Developers have made it clear that they will favor shovel-ready projects, especially given the need to commit by the end of 2019 in order to capture the greatest benefits. But Rinaldi also pointed to another key Opportunity Zone requirement — the “substantial improvement” clause, which requires a fund to double its investment in the property within 30 months of acquisition.
“All of these projects are going to be heavy value-add or heavy development,” Rinaldi said. “And because of that timeframe, you can’t take a great deal of entitlement risk in the program, so people need sites that are shovel-ready or as of right.
“Typically that’s what they’re going to be first looking for, so municipalities that designate areas in need or redevelopment or rehabilitation are essentially saying, ‘We’re going to work with the developer on what’s best for the municipality in this area.’”
Public- and private-sector leaders also seemingly agree that “not all Opportunity Zones are created equal,” meaning that many projects will need additional subsidies in order to make financial sense. At the Rutgers conference, Anderson said the state is being proactive in allowing developers to pair the federal program with the state’s existing incentives and financing tools.
For instance, the NJRA is giving priority to Opportunity Zone projects when it awards financing packages. She also noted that the HMFA, which uses a scoring system to evaluate applicants for tax credit programs, is adding a point to its scorecard for such projects.
Saxum’s fund is not focused on areas that will rely heavily on government assistance, Rinaldi said, but he believes that many projects will still require government support to be viable.
“The incentives are going to play a really important part in those extremely challenged areas, because Opportunity Zone investors themselves won’t force projects to pencil,” he said. “But if you layer in incentives, I think it broadens the depth of the program and allows the really challenged markets to see more investment.”
Beit — who relied on a complex, multilayered capital stack to complete the $150 million Teachers Village project in Newark — said public-private partnerships will be critical. That’s especially true when you consider that Opportunity Zones are at least a 10-year program.

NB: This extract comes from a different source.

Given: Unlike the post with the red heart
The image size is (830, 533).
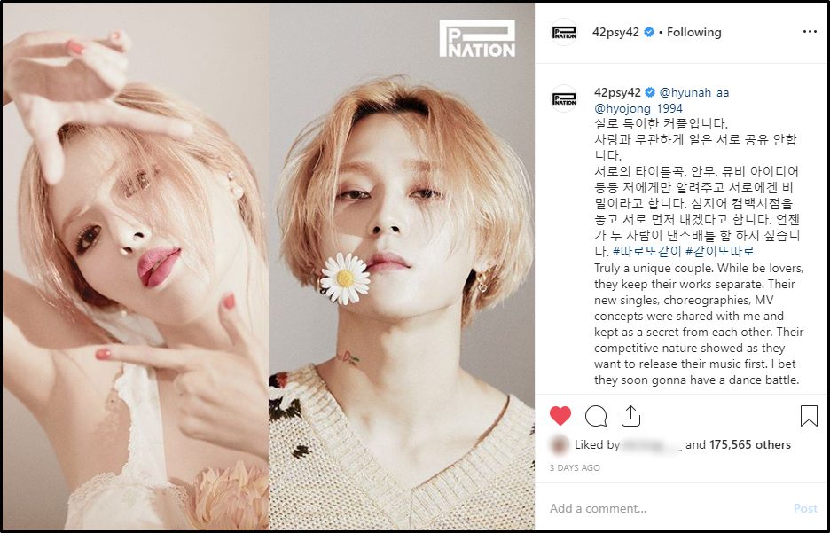Looking at the screenshot, I should pos(560,416).
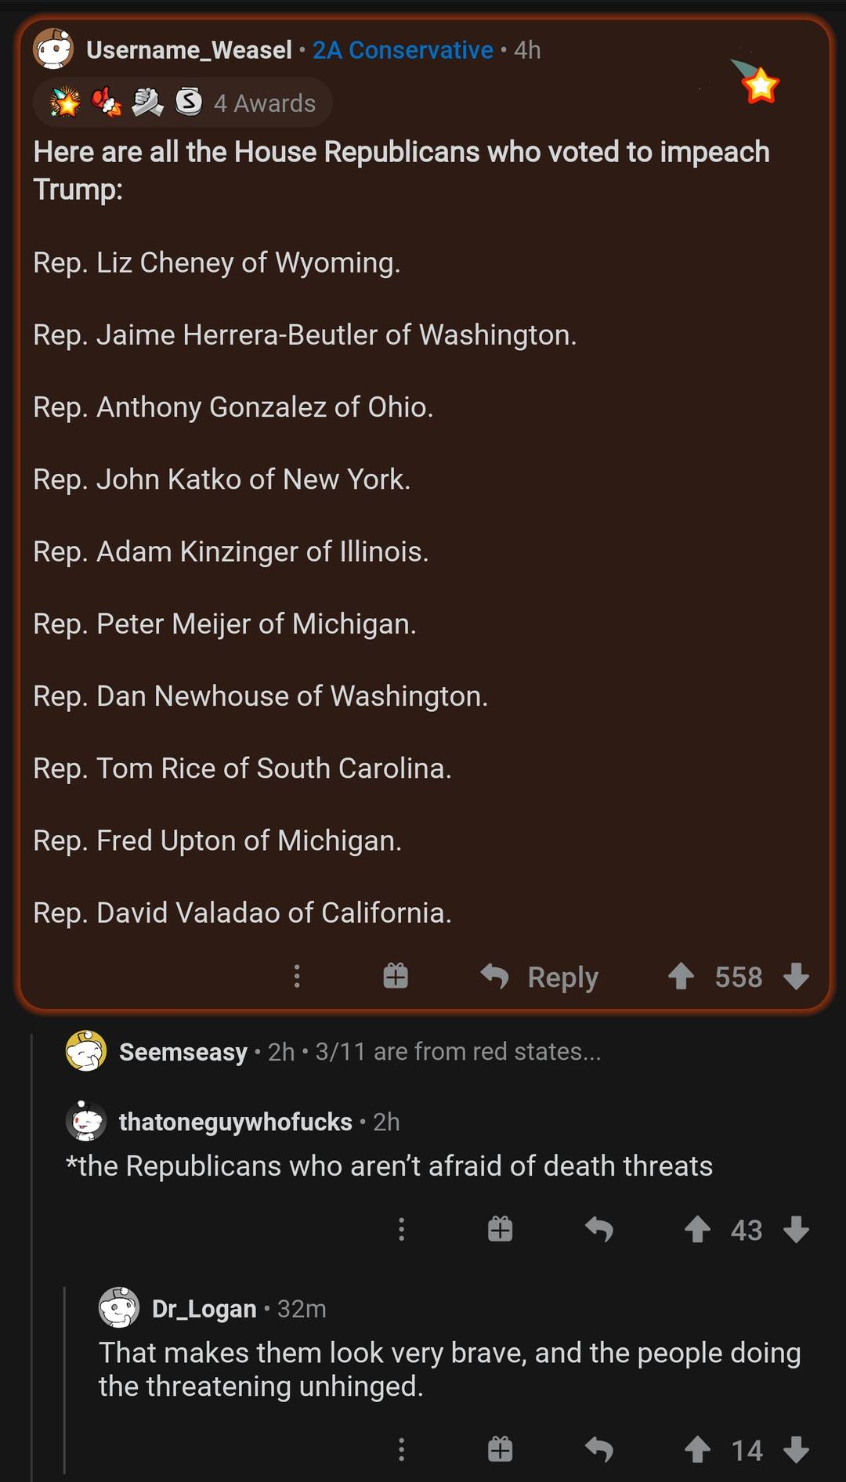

“When we think about the 15 percent discount on the capital gains that you might get in seven years, depending on where you are in the horizon, that’s not enough to move that investor,” Beit said. “It really does become the tail wagging the dog in terms of that tax investment. And then it really does become having a fundamentally sound real estate project in these distressed census tracts.
“That being said, the biggest benefit of this program is we have investors that have never looked in these neighborhoods looking, so it’s up to us to figure out how to get that capital in.”